(Pixel coordinate grounding data)
------------------------------

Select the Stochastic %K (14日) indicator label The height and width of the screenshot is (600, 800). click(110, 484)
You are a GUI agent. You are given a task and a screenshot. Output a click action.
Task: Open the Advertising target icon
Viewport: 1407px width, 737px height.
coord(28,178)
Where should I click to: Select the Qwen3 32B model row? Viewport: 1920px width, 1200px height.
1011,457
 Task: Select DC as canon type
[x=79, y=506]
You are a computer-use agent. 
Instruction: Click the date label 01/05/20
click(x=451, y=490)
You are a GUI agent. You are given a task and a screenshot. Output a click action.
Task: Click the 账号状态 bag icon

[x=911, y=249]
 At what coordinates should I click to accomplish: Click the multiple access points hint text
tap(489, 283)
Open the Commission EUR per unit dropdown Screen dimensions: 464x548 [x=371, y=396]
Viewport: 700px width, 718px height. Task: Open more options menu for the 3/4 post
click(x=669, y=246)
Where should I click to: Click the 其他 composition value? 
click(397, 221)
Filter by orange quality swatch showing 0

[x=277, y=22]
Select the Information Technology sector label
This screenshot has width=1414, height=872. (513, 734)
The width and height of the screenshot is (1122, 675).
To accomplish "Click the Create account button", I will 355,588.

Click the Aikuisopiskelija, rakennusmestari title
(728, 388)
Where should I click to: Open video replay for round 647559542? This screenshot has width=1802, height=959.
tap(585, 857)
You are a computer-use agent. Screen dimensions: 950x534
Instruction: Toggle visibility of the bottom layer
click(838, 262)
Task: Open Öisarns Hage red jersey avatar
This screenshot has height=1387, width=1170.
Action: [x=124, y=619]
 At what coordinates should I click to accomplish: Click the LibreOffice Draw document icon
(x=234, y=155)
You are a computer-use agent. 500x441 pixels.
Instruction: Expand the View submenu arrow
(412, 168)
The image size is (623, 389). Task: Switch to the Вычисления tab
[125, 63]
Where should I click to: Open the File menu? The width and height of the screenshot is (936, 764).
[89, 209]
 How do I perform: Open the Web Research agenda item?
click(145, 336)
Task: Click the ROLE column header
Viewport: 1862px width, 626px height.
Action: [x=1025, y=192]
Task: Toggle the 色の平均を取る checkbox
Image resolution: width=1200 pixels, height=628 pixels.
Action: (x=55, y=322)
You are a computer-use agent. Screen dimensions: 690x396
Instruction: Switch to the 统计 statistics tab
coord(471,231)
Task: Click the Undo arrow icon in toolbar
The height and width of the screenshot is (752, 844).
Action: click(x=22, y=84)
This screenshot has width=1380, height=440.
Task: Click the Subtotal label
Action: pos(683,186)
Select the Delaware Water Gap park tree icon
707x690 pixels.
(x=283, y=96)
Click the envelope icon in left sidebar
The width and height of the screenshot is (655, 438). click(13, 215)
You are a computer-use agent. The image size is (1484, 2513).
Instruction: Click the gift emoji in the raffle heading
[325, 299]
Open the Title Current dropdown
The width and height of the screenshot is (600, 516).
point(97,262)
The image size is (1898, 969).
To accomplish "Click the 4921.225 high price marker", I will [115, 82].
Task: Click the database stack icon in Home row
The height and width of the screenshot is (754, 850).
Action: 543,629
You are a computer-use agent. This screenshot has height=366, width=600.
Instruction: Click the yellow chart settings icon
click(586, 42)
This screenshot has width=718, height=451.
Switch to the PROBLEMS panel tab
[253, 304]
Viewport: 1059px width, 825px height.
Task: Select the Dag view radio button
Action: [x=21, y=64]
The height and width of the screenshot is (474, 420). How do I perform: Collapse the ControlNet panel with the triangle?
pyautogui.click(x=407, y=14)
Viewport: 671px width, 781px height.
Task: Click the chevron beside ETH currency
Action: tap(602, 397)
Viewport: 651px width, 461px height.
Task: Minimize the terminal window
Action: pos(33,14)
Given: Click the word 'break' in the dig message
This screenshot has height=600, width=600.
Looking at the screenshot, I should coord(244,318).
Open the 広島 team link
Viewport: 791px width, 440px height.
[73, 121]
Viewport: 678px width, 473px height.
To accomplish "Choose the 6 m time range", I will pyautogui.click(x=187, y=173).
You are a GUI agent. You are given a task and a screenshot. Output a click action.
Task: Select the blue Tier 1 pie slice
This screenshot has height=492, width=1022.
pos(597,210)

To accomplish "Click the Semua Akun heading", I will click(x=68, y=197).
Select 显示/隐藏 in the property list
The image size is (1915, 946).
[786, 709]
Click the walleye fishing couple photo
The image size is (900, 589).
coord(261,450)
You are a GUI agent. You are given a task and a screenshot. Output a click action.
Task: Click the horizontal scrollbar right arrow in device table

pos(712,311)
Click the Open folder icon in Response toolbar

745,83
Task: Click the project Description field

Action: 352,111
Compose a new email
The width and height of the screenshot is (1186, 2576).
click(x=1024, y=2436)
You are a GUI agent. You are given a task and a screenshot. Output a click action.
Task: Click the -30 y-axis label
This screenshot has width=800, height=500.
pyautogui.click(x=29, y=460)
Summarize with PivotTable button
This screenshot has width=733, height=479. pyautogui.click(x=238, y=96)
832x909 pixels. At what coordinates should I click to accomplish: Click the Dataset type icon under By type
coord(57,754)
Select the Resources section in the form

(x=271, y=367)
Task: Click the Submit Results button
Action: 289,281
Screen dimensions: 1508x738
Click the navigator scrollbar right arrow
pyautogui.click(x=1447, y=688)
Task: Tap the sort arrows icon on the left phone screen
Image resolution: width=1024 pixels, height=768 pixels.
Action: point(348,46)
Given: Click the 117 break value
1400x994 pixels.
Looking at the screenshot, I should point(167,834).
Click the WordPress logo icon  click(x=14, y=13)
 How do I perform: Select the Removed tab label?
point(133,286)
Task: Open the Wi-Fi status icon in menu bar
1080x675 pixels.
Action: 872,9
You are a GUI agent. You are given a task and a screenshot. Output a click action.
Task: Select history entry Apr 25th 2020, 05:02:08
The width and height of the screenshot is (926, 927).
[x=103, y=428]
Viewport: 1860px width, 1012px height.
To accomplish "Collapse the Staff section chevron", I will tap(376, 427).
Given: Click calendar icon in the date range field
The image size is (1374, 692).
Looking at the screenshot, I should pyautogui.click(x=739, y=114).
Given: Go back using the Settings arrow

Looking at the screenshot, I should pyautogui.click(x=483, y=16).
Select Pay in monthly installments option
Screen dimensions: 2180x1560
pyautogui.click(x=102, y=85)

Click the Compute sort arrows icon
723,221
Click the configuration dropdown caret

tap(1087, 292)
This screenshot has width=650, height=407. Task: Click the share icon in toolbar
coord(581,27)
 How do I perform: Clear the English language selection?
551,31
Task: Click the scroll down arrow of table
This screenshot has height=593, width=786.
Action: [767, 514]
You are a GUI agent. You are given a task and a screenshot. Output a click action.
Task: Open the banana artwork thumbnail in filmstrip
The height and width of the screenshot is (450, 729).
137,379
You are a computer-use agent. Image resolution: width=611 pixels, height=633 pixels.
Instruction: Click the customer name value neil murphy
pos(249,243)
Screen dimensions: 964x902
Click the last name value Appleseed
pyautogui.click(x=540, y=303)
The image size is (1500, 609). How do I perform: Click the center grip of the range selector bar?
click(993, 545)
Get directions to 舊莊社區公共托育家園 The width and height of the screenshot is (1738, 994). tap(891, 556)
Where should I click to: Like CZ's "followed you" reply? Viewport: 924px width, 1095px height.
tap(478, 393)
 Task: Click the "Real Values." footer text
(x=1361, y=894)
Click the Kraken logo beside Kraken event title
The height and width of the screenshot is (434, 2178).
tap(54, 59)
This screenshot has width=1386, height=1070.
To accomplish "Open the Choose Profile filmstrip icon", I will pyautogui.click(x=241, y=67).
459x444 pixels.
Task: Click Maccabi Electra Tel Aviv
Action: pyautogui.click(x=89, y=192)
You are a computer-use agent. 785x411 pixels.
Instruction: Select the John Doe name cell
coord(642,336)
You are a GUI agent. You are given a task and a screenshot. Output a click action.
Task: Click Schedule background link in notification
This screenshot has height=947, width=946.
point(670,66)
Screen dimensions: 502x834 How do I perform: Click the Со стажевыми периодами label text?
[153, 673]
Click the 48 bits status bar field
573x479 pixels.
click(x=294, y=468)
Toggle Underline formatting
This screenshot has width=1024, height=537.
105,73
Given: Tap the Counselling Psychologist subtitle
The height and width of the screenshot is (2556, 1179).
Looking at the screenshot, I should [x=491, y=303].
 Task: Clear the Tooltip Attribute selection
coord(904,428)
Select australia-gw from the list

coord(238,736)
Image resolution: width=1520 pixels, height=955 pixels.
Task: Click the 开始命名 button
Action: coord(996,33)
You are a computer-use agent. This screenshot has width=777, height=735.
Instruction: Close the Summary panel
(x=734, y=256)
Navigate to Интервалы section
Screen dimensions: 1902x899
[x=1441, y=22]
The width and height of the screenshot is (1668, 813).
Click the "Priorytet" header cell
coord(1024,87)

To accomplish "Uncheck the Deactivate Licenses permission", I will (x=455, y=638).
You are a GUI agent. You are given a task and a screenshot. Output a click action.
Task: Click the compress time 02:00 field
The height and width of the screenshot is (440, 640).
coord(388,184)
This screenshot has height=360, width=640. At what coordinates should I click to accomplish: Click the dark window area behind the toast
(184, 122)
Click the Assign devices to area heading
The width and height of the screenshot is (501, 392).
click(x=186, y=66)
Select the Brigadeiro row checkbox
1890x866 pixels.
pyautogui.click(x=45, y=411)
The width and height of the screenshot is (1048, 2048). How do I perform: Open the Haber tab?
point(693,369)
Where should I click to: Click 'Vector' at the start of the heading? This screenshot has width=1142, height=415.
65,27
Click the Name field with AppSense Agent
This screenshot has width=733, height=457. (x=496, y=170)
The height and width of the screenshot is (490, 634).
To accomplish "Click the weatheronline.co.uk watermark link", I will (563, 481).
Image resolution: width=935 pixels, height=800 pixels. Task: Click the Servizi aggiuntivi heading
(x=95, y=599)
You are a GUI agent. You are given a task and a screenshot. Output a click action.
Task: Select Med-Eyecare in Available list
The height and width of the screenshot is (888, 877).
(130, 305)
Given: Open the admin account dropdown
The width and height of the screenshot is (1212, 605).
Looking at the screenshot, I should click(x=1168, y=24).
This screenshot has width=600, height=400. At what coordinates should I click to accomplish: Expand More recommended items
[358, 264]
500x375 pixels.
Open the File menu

------------------------------

TASK DESCRIPTION: Which lines run from the one holding "This screenshot has height=1387, width=1170." through the one holding "You are a computer-use agent. 500x441 pixels." in the records above? Repeat them exactly, both included, and nothing more.

FINISHED TASK:
This screenshot has height=1387, width=1170.
Action: [x=124, y=619]
 At what coordinates should I click to accomplish: Click the LibreOffice Draw document icon
(x=234, y=155)
You are a computer-use agent. 500x441 pixels.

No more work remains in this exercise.